§ GOAL OF THE EXERCISE
Copy out each line of the records below that contains the word "header". Case must match.

§ RECORDS SUPPLIED
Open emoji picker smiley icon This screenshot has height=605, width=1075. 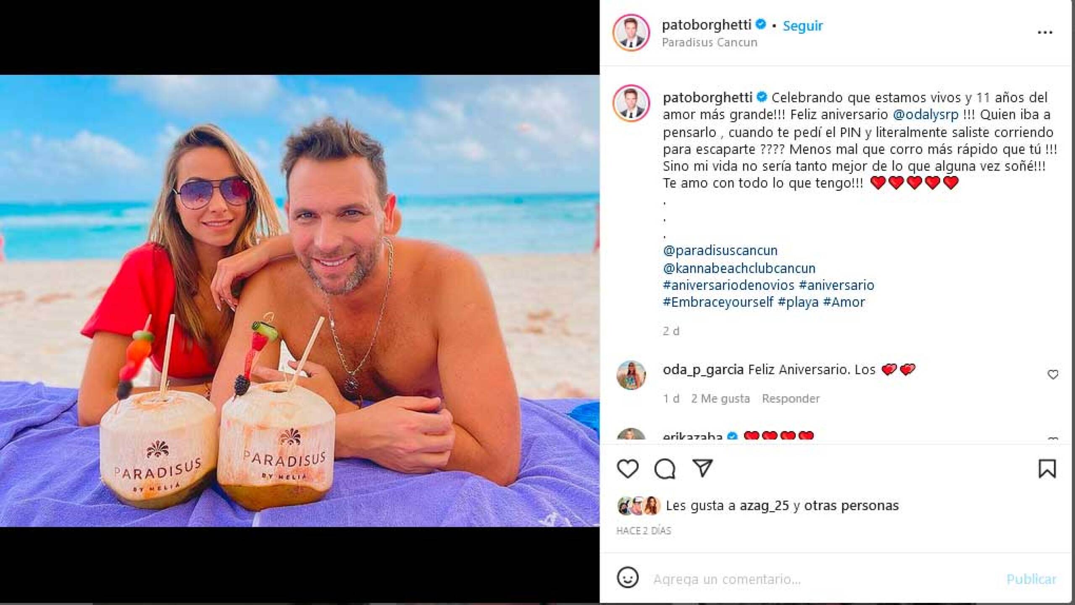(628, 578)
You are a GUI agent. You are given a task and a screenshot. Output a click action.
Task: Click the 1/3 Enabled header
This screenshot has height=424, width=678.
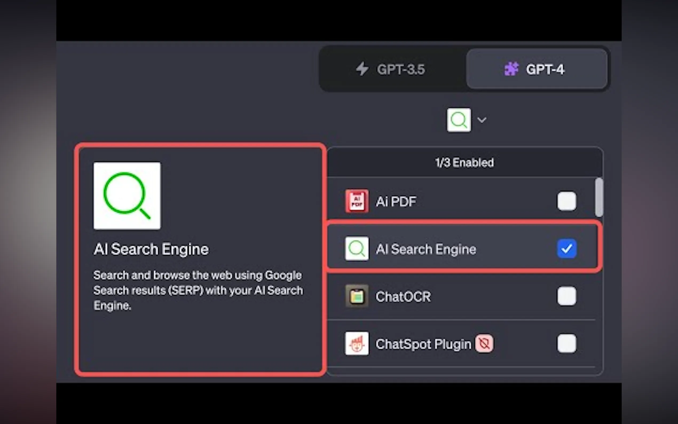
...
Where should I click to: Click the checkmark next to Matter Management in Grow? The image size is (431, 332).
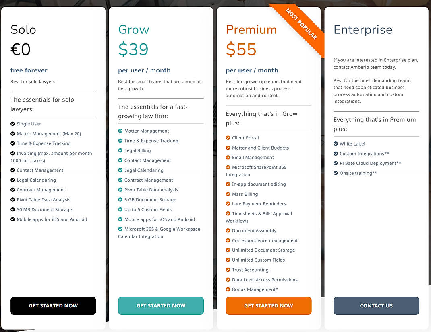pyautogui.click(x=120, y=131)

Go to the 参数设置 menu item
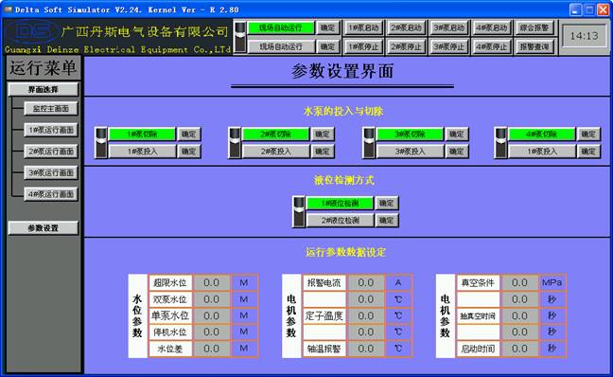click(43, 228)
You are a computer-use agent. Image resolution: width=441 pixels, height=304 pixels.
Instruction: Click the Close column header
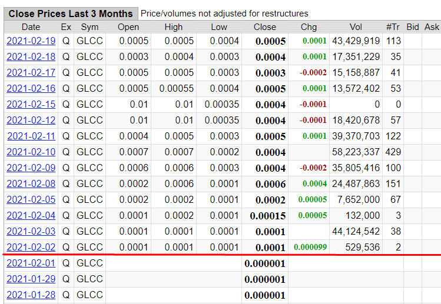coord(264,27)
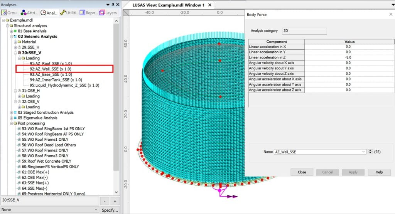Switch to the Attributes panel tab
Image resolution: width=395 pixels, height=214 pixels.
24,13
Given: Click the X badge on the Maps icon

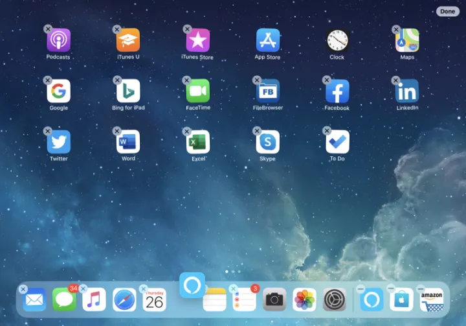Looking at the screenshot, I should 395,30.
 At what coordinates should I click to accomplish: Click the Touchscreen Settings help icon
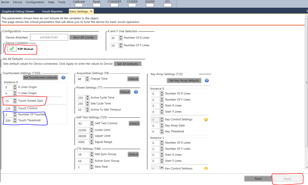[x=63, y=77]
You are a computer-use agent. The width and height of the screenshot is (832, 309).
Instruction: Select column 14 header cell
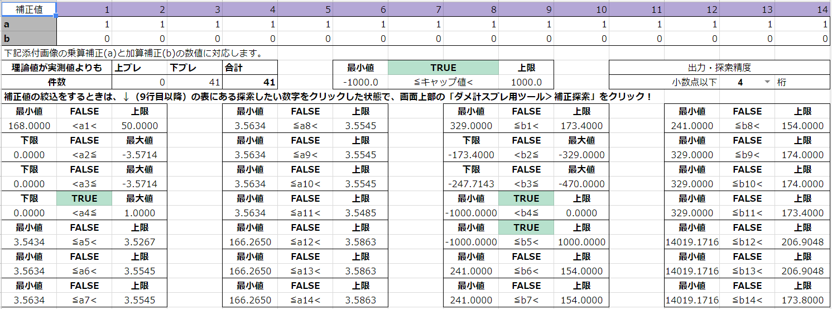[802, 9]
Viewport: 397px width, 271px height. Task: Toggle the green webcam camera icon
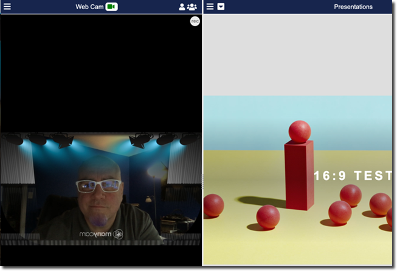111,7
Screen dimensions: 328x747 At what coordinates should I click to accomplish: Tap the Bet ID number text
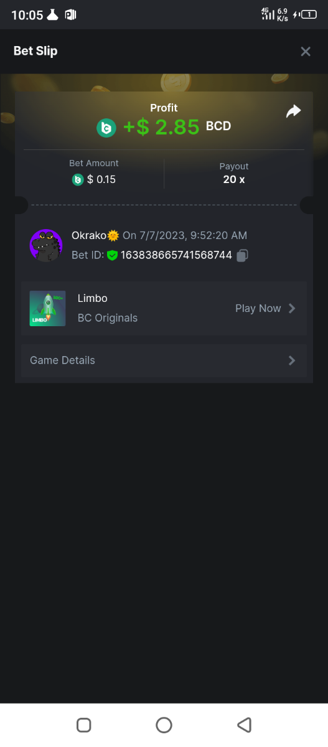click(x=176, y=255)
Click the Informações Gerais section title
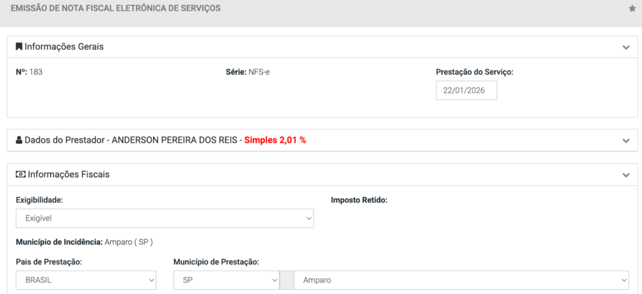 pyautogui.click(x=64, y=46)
==
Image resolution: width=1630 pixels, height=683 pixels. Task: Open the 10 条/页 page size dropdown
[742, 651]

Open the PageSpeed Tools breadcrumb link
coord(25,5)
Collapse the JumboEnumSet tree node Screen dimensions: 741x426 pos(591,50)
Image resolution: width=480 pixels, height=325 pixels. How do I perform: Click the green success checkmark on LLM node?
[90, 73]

§ EXPECTED ANSWER
Task: Click the 1/3 Enabled header
Instruction: Click the Close column header
Instruction: Select column 14 header cell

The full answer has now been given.